小白都会超详细--ELK日志管理平台搭建教程

it2022-05-05  71

目录

一、介绍

二、安装JDK

三、安装Elasticsearch

四、安装Logstash

五、安装Kibana

六、Kibana简单使用

系统环境:CentOS Linux release 7.4.1708 (Core)

当前问题状况

开发人员不能登录线上服务器查看详细日志。各个系统都有日志,日志数据分散难以查找。日志数据量大,查询速度慢,或者数据不够实时。

一、介绍

1、组成

ELK由Elasticsearch、Logstash和Kibana三部分组件组成;Elasticsearch是个开源分布式搜索引擎,它的特点有:分布式,零配置,自动发现,索引自动分片,索引副本机制,restful风格接口,多数据源,自动搜索负载等。Logstash是一个完全开源的工具,它可以对你的日志进行收集、分析,并将其存储供以后使用kibana 是一个开源和免费的工具,它可以为 Logstash 和 ElasticSearch 提供的日志分析友好的 Web 界面,可以帮助您汇总、分析和搜索重要数据日志。
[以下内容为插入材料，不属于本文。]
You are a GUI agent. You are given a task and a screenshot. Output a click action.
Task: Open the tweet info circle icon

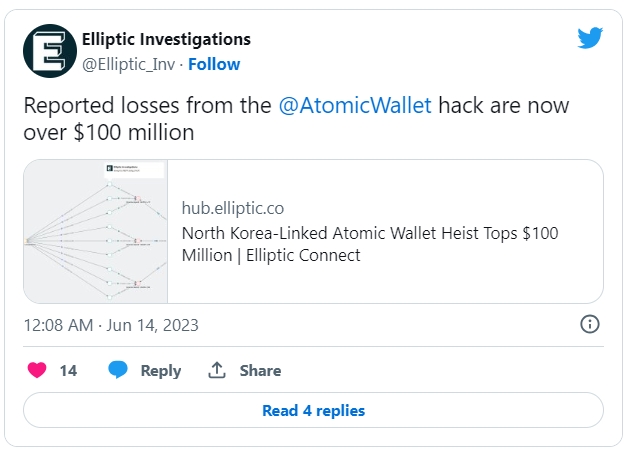pos(590,324)
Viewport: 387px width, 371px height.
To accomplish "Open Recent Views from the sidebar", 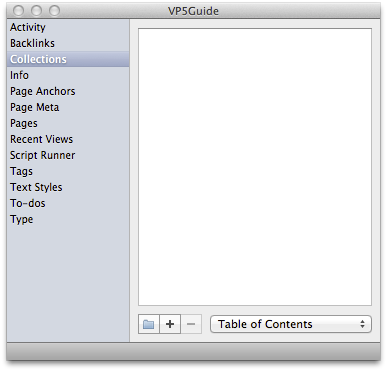I will coord(68,139).
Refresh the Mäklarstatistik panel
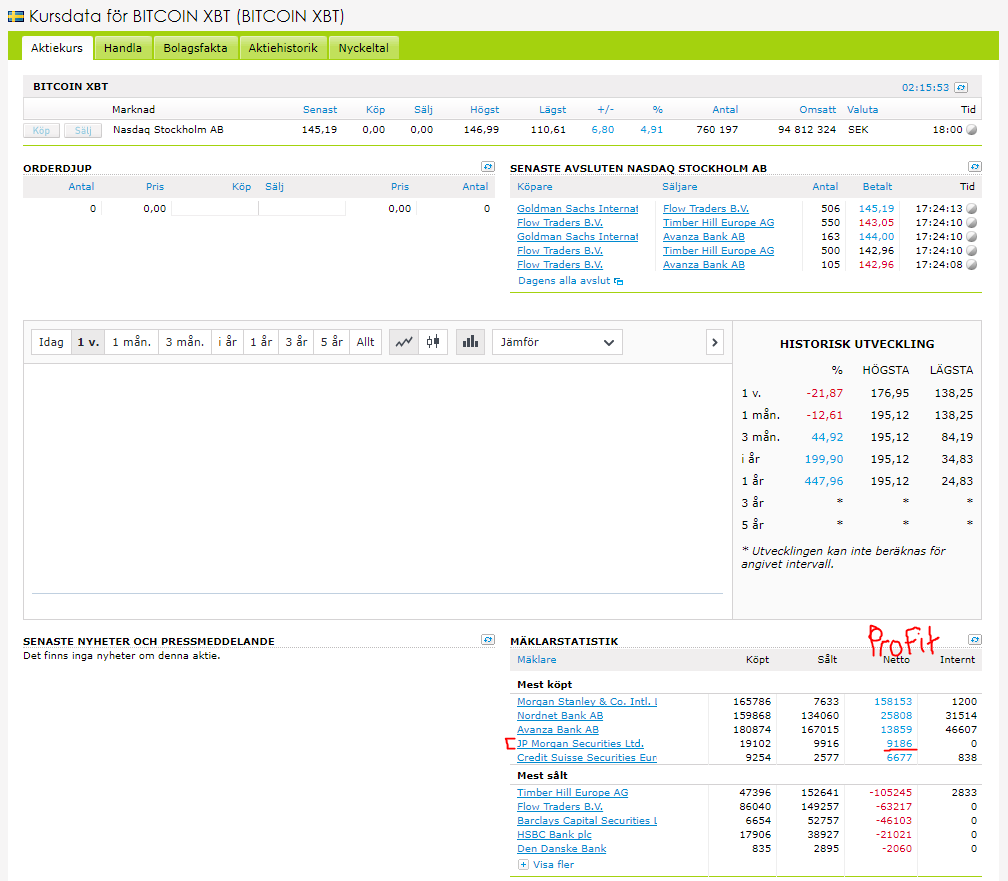The image size is (1008, 881). point(974,640)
2、四大组件Logstash: logstash server端用来搜集日志;Elasticsearch: 存储各类日志;Kibana: web化接口用作查寻和可视化日志;Logstash Forwarder: logstash client端用来通过lumberjack 网络协议发送日志到logstash server;

3、工作流程

在需要收集日志的所有服务上部署logstash,作为logstash agent(logstash shipper)用于监控并过滤收集日志,将过滤后的内容发送到Redis,然后logstash indexer将日志收集在一起交给全文搜索服务ElasticSearch,可以用ElasticSearch进行自定义搜索通过Kibana 来结合自定义搜索进行页面展示。

下面是在两台节点上都安装一下环境。

二、安装JDK

配置阿里源:wget -O /etc/yum.repos.d/CentOS-Base.repo http://mirrors.aliyun.com/repo/Centos-7.repo yum clean all yum makecache Logstash的运行依赖于Java运行环境,Elasticsearch 要求至少 Java 7。 [root@controller ~]# yum install java-1.8.0-openjdk -y [root@controller ~]# java -version openjdk version "1.8.0_151" OpenJDK Runtime Environment (build 1.8.0_151-b12) OpenJDK 64-Bit Server VM (build 25.151-b12, mixed mode) 1、关闭防火墙 systemctl stop firewalld.service #停止firewall systemctl disable firewalld.service #禁止firewall开机启动 2、关闭selinux sed -i 's/SELINUX=enforcing/SELINUX=disabled/g' /etc/selinux/config setenforce 0

 三、安装Elasticsearch

基础环境安装(elk-node1和elk-node2同时操作)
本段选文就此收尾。